The leftmost bus is the master bus. This bus outputs the mix to your speakers so, as mentioned in the Decibel scale section above, make sure that your mix level doesn’t reach 0 dB in this bus. The rest of the audio buses can be flexibly routed. After modifying the sound, they send it to another bus to the left. The destination bus can be specified for each of the non-master audio buses. Routing always passes audio from buses on the right to buses further to the left. This avoids infinite routing loops.

../../_images/audio_buses2.png

In the above image, the output of Bus 2 has been routed to the Master bus.

Playback of audio through a bus

To test passing audio to a bus, create an AudioStreamPlayer node, load an AudioStream and select a target bus for playback:

../../_images/audio_buses3.png

Finally, toggle the Playing property to On and sound will flow.

See also

You may also be interested in reading about Audio streams now.

Adding effects

Warning

This feature is not supported on the web platform if the AudioStreamPlayer’s playback mode is set to Sample, which is the default. It will only work if the playback mode is set to Stream, at the cost of increased latency if threads are not enabled.

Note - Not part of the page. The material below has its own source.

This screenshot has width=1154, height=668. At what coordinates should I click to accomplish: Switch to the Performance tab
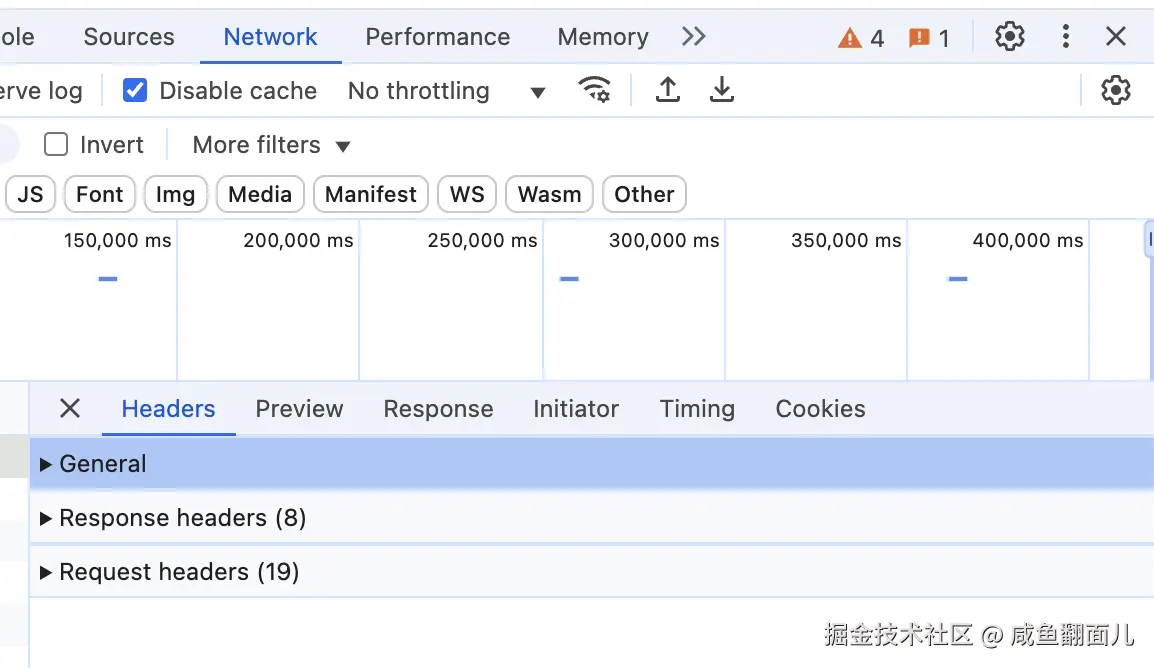coord(437,37)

See Audio playback in the Exporting for the Web documentation for details.

Audio buses can contain all sorts of effects. These effects modify the sound in one way or another and are applied in order.

../../_images/audio_buses4.webp

For information on what each effect does, see Audio effects.

Automatic bus disabling

There is no need to disable buses manually when not in use. Godot detects that the bus has been silent for a few seconds and disables it (including all effects).

../../_images/audio_buses5.png

Disabled buses have a blue VU meter instead of a red-green one.

Bus rearrangement

Stream Players use bus names to identify a bus, which allows adding, removing and moving buses around while the reference to them is kept. However, if a bus is renamed, the reference will be lost and the Stream Player will output to Master. This system was chosen because rearranging buses is a more common process than renaming them.

Default bus layout

The default bus layout is automatically saved to the res://default_bus_layout.tres file. Custom bus arrangements can be saved and loaded from disk.